** Begin **
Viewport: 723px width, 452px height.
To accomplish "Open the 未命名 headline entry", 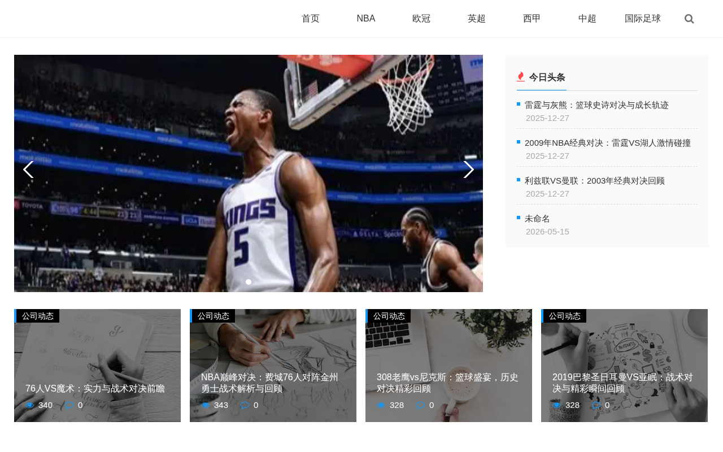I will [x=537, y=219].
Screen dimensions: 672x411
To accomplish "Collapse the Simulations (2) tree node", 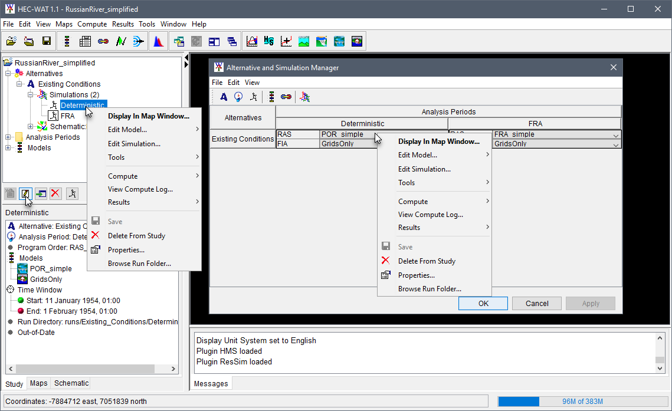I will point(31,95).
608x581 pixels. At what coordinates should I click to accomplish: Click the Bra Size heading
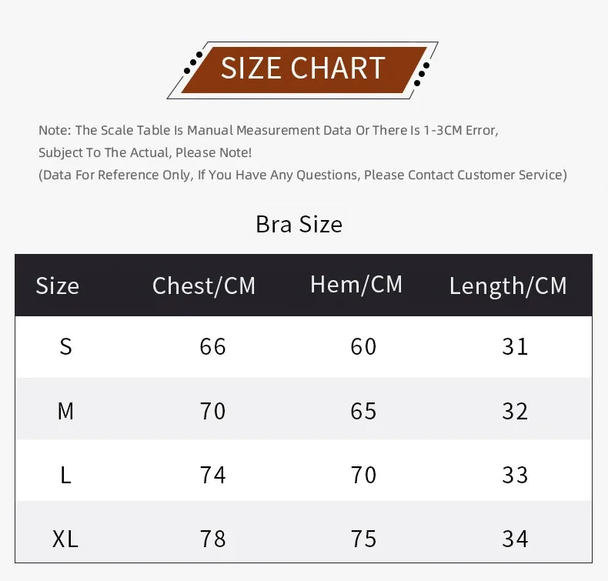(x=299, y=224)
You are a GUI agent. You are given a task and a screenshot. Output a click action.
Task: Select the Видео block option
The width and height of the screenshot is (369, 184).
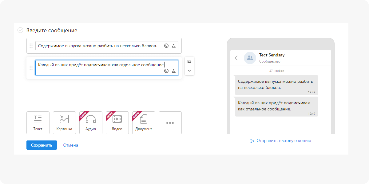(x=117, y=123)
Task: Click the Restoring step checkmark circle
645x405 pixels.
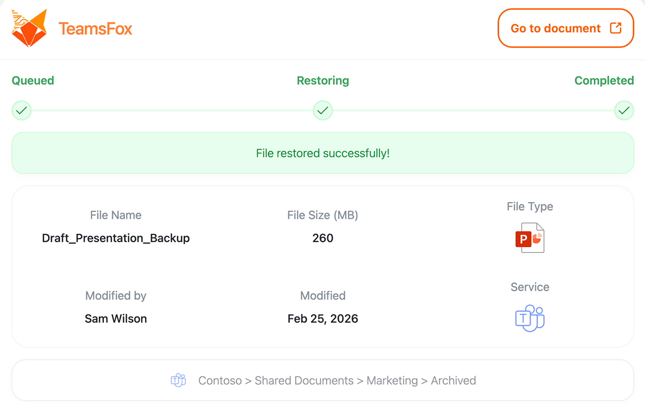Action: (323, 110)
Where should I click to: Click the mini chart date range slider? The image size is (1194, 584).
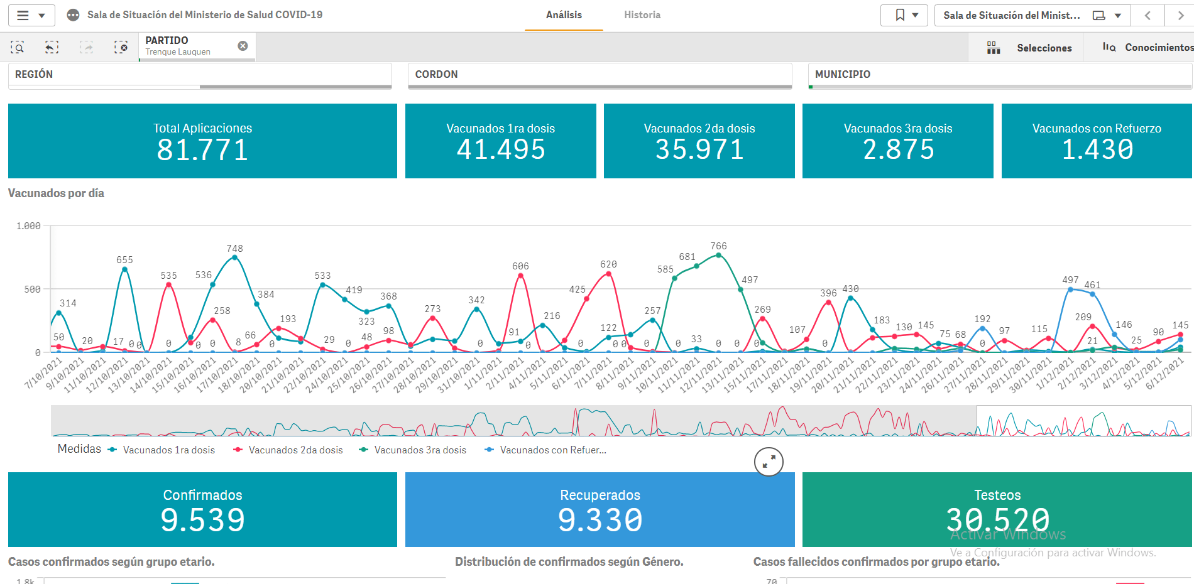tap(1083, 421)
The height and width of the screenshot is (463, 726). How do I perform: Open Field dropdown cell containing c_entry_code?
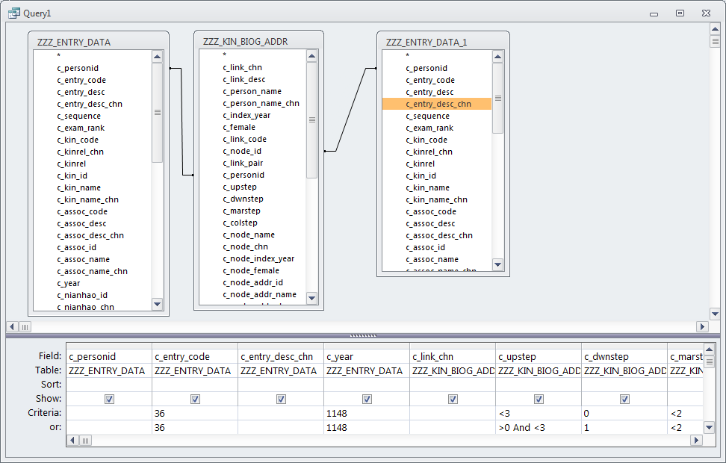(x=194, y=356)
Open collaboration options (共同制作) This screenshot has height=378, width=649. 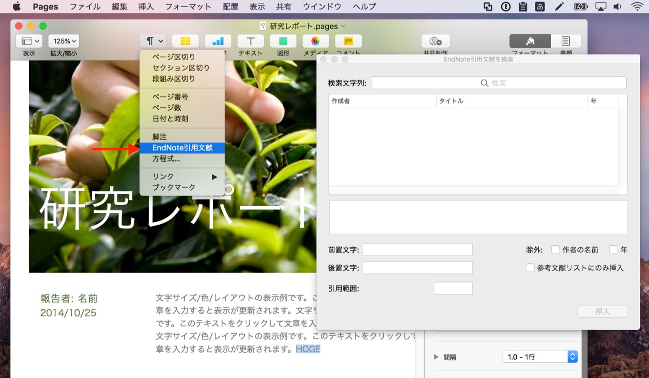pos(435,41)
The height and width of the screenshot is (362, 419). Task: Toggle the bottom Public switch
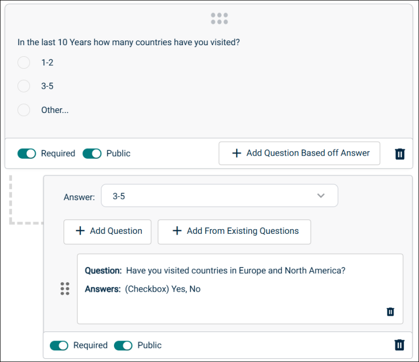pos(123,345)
** End **
** Begin **
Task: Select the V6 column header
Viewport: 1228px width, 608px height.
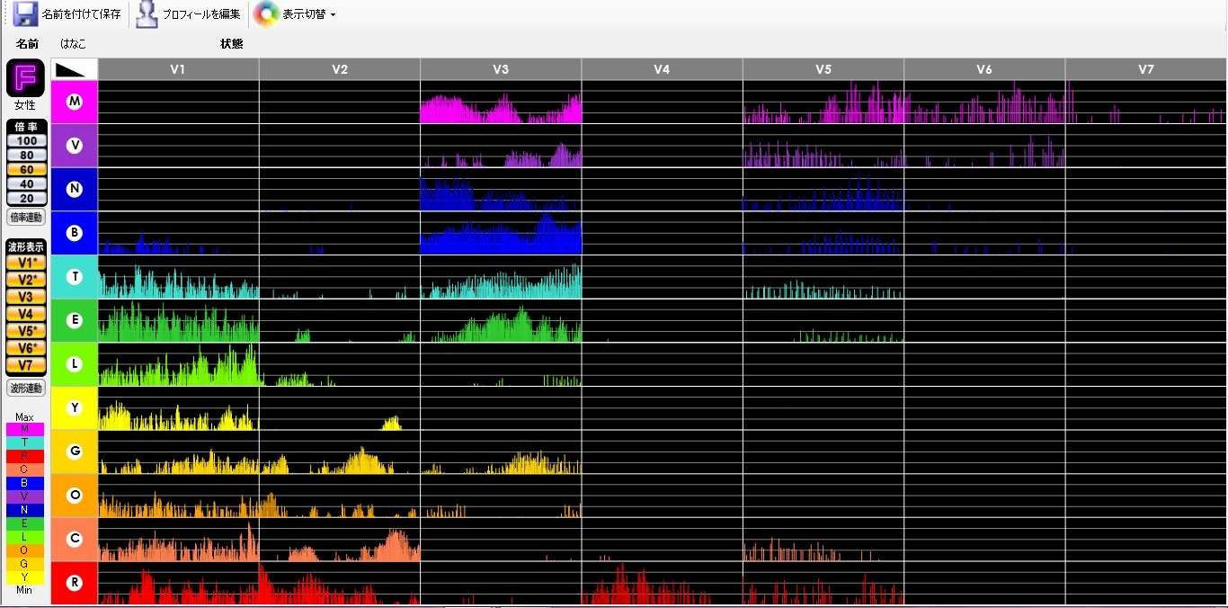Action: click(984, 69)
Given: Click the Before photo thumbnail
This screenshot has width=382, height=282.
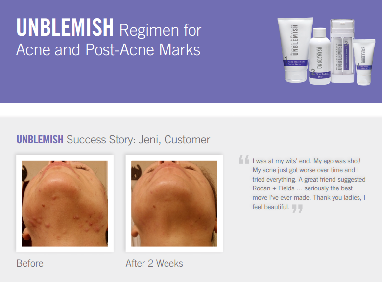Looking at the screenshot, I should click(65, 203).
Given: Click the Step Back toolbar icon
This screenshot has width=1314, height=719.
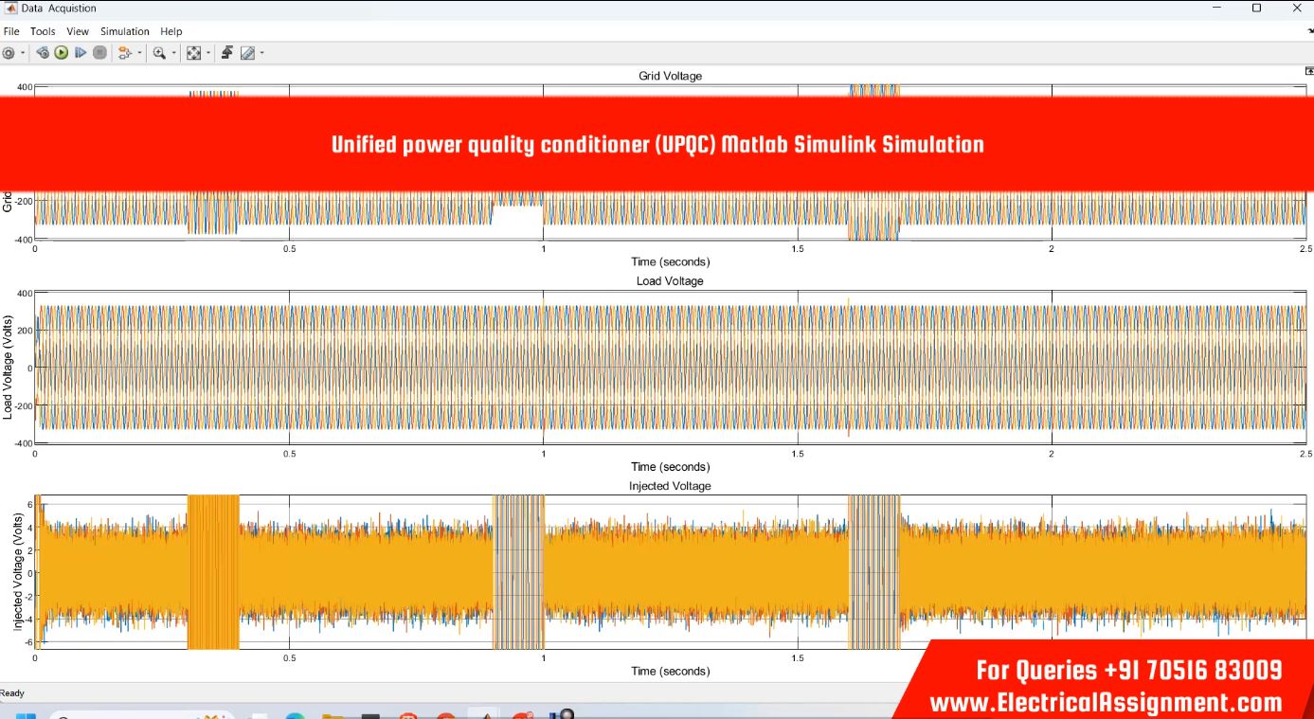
** End **
[Exercise] Starting with the line of the data that contains "Given: Click the Step Back toolbar icon" and ending with the line that contains "This screenshot has width=1314, height=719.", including both, write out those lines as a numbered list and leave out any blank lines.

[Exercise output]
1. Given: Click the Step Back toolbar icon
2. This screenshot has width=1314, height=719.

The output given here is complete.